→ Stated goal: Please repeat the data below, swapping "Where should I click to" for "Where do I click to" throughout and keeping everything else the same.

────────────────

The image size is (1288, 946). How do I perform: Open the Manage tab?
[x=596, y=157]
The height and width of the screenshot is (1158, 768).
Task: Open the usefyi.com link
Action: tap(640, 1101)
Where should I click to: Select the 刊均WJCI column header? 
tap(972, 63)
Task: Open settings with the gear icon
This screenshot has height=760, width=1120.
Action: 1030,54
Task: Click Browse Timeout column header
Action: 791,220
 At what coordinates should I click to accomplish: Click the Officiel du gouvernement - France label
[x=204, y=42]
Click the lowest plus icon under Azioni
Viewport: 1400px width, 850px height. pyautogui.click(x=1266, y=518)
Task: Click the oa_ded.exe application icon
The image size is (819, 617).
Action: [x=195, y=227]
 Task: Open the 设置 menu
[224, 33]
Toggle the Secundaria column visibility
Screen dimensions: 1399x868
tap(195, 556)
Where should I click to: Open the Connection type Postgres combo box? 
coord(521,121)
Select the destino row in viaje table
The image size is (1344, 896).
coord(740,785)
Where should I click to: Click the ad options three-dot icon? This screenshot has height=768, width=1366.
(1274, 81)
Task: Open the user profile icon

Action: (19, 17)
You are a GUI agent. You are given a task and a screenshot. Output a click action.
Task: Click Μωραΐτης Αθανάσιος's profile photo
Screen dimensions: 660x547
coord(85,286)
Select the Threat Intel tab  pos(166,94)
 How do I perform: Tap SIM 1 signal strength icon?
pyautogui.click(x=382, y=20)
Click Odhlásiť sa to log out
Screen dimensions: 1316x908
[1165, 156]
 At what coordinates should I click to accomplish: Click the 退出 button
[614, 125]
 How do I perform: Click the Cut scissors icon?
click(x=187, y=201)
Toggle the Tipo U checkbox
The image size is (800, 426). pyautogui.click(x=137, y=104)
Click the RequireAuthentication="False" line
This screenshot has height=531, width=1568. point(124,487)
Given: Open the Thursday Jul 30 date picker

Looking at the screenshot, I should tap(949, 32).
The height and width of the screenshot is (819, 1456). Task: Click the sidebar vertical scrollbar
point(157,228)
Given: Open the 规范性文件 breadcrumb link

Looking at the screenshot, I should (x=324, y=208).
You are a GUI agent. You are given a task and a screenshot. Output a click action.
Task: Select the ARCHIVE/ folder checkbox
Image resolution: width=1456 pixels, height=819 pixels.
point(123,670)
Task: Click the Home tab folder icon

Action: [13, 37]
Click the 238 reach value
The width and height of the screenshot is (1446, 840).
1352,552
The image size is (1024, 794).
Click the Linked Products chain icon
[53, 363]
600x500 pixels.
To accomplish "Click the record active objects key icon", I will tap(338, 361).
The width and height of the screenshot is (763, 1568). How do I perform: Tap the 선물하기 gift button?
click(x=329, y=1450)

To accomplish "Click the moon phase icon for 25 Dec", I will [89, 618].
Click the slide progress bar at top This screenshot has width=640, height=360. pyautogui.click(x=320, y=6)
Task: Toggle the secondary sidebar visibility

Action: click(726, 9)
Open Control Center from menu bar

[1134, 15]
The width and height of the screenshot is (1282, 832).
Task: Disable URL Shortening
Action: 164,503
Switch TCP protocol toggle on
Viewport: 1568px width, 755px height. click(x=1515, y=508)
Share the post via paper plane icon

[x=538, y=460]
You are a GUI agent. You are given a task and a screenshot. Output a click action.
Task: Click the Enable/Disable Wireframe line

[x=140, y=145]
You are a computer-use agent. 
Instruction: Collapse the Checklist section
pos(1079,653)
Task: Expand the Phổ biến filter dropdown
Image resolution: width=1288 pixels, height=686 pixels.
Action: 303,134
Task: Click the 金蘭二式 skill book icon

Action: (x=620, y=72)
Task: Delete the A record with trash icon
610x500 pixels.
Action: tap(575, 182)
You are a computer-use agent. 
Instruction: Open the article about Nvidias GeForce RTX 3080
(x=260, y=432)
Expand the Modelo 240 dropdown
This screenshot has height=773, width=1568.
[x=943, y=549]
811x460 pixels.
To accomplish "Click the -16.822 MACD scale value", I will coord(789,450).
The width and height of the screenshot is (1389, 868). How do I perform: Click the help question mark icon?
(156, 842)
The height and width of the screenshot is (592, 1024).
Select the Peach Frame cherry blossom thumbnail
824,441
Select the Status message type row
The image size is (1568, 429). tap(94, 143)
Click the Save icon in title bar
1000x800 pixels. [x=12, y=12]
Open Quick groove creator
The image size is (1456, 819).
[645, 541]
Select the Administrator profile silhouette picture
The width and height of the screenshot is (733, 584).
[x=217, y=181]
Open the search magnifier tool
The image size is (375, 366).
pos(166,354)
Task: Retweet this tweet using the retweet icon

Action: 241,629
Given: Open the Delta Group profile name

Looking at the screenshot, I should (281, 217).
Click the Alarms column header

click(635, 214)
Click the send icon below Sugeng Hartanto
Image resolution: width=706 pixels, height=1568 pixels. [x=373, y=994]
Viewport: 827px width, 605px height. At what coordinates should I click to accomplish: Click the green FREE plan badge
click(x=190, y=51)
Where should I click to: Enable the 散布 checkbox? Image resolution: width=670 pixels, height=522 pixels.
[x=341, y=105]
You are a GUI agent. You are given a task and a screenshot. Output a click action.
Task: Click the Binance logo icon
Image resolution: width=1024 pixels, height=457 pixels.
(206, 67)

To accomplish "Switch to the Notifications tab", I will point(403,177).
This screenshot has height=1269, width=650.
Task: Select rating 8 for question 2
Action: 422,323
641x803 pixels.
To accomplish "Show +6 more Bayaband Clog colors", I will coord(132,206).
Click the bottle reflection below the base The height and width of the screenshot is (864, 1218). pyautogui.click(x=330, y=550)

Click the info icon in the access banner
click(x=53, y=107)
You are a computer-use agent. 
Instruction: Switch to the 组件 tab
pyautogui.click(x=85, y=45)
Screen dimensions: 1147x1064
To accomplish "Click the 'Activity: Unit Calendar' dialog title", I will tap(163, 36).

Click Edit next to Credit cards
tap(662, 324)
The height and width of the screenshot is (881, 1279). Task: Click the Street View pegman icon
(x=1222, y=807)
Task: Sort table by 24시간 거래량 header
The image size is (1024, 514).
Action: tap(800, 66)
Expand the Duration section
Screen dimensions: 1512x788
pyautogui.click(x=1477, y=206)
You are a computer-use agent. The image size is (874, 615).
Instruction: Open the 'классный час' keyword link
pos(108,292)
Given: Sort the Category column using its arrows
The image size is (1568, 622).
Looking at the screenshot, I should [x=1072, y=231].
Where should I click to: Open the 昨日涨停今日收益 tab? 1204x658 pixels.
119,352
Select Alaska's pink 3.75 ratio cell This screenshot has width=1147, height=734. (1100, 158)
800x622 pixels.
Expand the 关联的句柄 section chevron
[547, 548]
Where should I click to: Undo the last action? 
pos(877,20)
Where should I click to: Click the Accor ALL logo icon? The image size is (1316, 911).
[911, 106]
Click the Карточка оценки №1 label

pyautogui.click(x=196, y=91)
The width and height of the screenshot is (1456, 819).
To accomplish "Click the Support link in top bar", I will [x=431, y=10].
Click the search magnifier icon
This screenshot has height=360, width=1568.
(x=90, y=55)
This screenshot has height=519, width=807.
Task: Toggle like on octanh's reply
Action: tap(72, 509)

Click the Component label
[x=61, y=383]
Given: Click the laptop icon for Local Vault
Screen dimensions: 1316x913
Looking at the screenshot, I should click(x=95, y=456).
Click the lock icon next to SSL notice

────────────────

→ Finished exercise:
The image size is (1288, 946). How do I perform: Open the Manage tab?
[x=596, y=157]
The height and width of the screenshot is (1158, 768).
Task: Open the usefyi.com link
Action: tap(640, 1101)
Where do I click to: Select the 刊均WJCI column header? 
tap(972, 63)
Task: Open settings with the gear icon
This screenshot has height=760, width=1120.
Action: 1030,54
Task: Click Browse Timeout column header
Action: 791,220
 At what coordinates should I click to accomplish: Click the Officiel du gouvernement - France label
[x=204, y=42]
Click the lowest plus icon under Azioni
Viewport: 1400px width, 850px height. pyautogui.click(x=1266, y=518)
Task: Click the oa_ded.exe application icon
The image size is (819, 617).
Action: [x=195, y=227]
 Task: Open the 设置 menu
[224, 33]
Toggle the Secundaria column visibility
Screen dimensions: 1399x868
tap(195, 556)
Where do I click to: Open the Connection type Postgres combo box? 
coord(521,121)
Select the destino row in viaje table
The image size is (1344, 896).
coord(740,785)
Where do I click to: Click the ad options three-dot icon? This screenshot has height=768, width=1366.
(1274, 81)
Task: Open the user profile icon

Action: (19, 17)
You are a GUI agent. You are given a task and a screenshot. Output a click action.
Task: Click Μωραΐτης Αθανάσιος's profile photo
Screen dimensions: 660x547
coord(85,286)
Select the Threat Intel tab  pos(166,94)
 How do I perform: Tap SIM 1 signal strength icon?
pyautogui.click(x=382, y=20)
Click Odhlásiť sa to log out
Screen dimensions: 1316x908
[1165, 156]
 At what coordinates should I click to accomplish: Click the 退出 button
[614, 125]
 How do I perform: Click the Cut scissors icon?
click(x=187, y=201)
Toggle the Tipo U checkbox
The image size is (800, 426). pyautogui.click(x=137, y=104)
Click the RequireAuthentication="False" line
This screenshot has height=531, width=1568. point(124,487)
Given: Open the Thursday Jul 30 date picker

Looking at the screenshot, I should tap(949, 32).
The height and width of the screenshot is (819, 1456). Task: Click the sidebar vertical scrollbar
point(157,228)
Given: Open the 规范性文件 breadcrumb link

Looking at the screenshot, I should (x=324, y=208).
You are a GUI agent. You are given a task and a screenshot. Output a click action.
Task: Select the ARCHIVE/ folder checkbox
Image resolution: width=1456 pixels, height=819 pixels.
point(123,670)
Task: Click the Home tab folder icon

Action: [13, 37]
Click the 238 reach value
The width and height of the screenshot is (1446, 840).
1352,552
The image size is (1024, 794).
Click the Linked Products chain icon
[53, 363]
600x500 pixels.
To accomplish "Click the record active objects key icon", I will tap(338, 361).
The width and height of the screenshot is (763, 1568). How do I perform: Tap the 선물하기 gift button?
click(x=329, y=1450)

To accomplish "Click the moon phase icon for 25 Dec", I will [89, 618].
Click the slide progress bar at top This screenshot has width=640, height=360. pyautogui.click(x=320, y=6)
Task: Toggle the secondary sidebar visibility

Action: click(726, 9)
Open Control Center from menu bar

[1134, 15]
The width and height of the screenshot is (1282, 832).
Task: Disable URL Shortening
Action: 164,503
Switch TCP protocol toggle on
Viewport: 1568px width, 755px height. click(x=1515, y=508)
Share the post via paper plane icon

[x=538, y=460]
You are a GUI agent. You are given a task and a screenshot. Output a click action.
Task: Click the Enable/Disable Wireframe line

[x=140, y=145]
You are a computer-use agent. 
Instruction: Collapse the Checklist section
pos(1079,653)
Task: Expand the Phổ biến filter dropdown
Image resolution: width=1288 pixels, height=686 pixels.
Action: 303,134
Task: Click the 金蘭二式 skill book icon

Action: (x=620, y=72)
Task: Delete the A record with trash icon
610x500 pixels.
Action: tap(575, 182)
You are a computer-use agent. 
Instruction: Open the article about Nvidias GeForce RTX 3080
(x=260, y=432)
Expand the Modelo 240 dropdown
This screenshot has height=773, width=1568.
[x=943, y=549]
811x460 pixels.
To accomplish "Click the -16.822 MACD scale value", I will coord(789,450).
The width and height of the screenshot is (1389, 868). How do I perform: Click the help question mark icon?
(156, 842)
The height and width of the screenshot is (592, 1024).
Select the Peach Frame cherry blossom thumbnail
824,441
Select the Status message type row
The image size is (1568, 429). tap(94, 143)
Click the Save icon in title bar
1000x800 pixels. [x=12, y=12]
Open Quick groove creator
The image size is (1456, 819).
[645, 541]
Select the Administrator profile silhouette picture
The width and height of the screenshot is (733, 584).
[x=217, y=181]
Open the search magnifier tool
The image size is (375, 366).
pos(166,354)
Task: Retweet this tweet using the retweet icon

Action: 241,629
Given: Open the Delta Group profile name

Looking at the screenshot, I should (281, 217).
Click the Alarms column header

click(635, 214)
Click the send icon below Sugeng Hartanto
Image resolution: width=706 pixels, height=1568 pixels. [x=373, y=994]
Viewport: 827px width, 605px height. At what coordinates should I click to accomplish: Click the green FREE plan badge
click(x=190, y=51)
Where do I click to: Enable the 散布 checkbox? Image resolution: width=670 pixels, height=522 pixels.
[x=341, y=105]
You are a GUI agent. You are given a task and a screenshot. Output a click action.
Task: Click the Binance logo icon
Image resolution: width=1024 pixels, height=457 pixels.
(206, 67)

To accomplish "Switch to the Notifications tab", I will point(403,177).
This screenshot has height=1269, width=650.
Task: Select rating 8 for question 2
Action: 422,323
641x803 pixels.
To accomplish "Show +6 more Bayaband Clog colors", I will coord(132,206).
Click the bottle reflection below the base The height and width of the screenshot is (864, 1218). pyautogui.click(x=330, y=550)

Click the info icon in the access banner
click(x=53, y=107)
You are a computer-use agent. 
Instruction: Switch to the 组件 tab
pyautogui.click(x=85, y=45)
Screen dimensions: 1147x1064
To accomplish "Click the 'Activity: Unit Calendar' dialog title", I will tap(163, 36).

Click Edit next to Credit cards
tap(662, 324)
The height and width of the screenshot is (881, 1279). Task: Click the Street View pegman icon
(x=1222, y=807)
Task: Sort table by 24시간 거래량 header
The image size is (1024, 514).
Action: tap(800, 66)
Expand the Duration section
Screen dimensions: 1512x788
pyautogui.click(x=1477, y=206)
You are a computer-use agent. The image size is (874, 615).
Instruction: Open the 'классный час' keyword link
pos(108,292)
Given: Sort the Category column using its arrows
The image size is (1568, 622).
Looking at the screenshot, I should [x=1072, y=231].
Where do I click to: Open the 昨日涨停今日收益 tab? 1204x658 pixels.
119,352
Select Alaska's pink 3.75 ratio cell This screenshot has width=1147, height=734. (1100, 158)
800x622 pixels.
Expand the 关联的句柄 section chevron
[547, 548]
Where do I click to: Undo the last action? 
pos(877,20)
Where do I click to: Click the Accor ALL logo icon? The image size is (1316, 911).
[911, 106]
Click the Карточка оценки №1 label

pyautogui.click(x=196, y=91)
The width and height of the screenshot is (1456, 819).
To accomplish "Click the Support link in top bar", I will [x=431, y=10].
Click the search magnifier icon
This screenshot has height=360, width=1568.
(x=90, y=55)
This screenshot has height=519, width=807.
Task: Toggle like on octanh's reply
Action: tap(72, 509)

Click the Component label
[x=61, y=383]
Given: Click the laptop icon for Local Vault
Screen dimensions: 1316x913
Looking at the screenshot, I should click(x=95, y=456).
Click the lock icon next to SSL notice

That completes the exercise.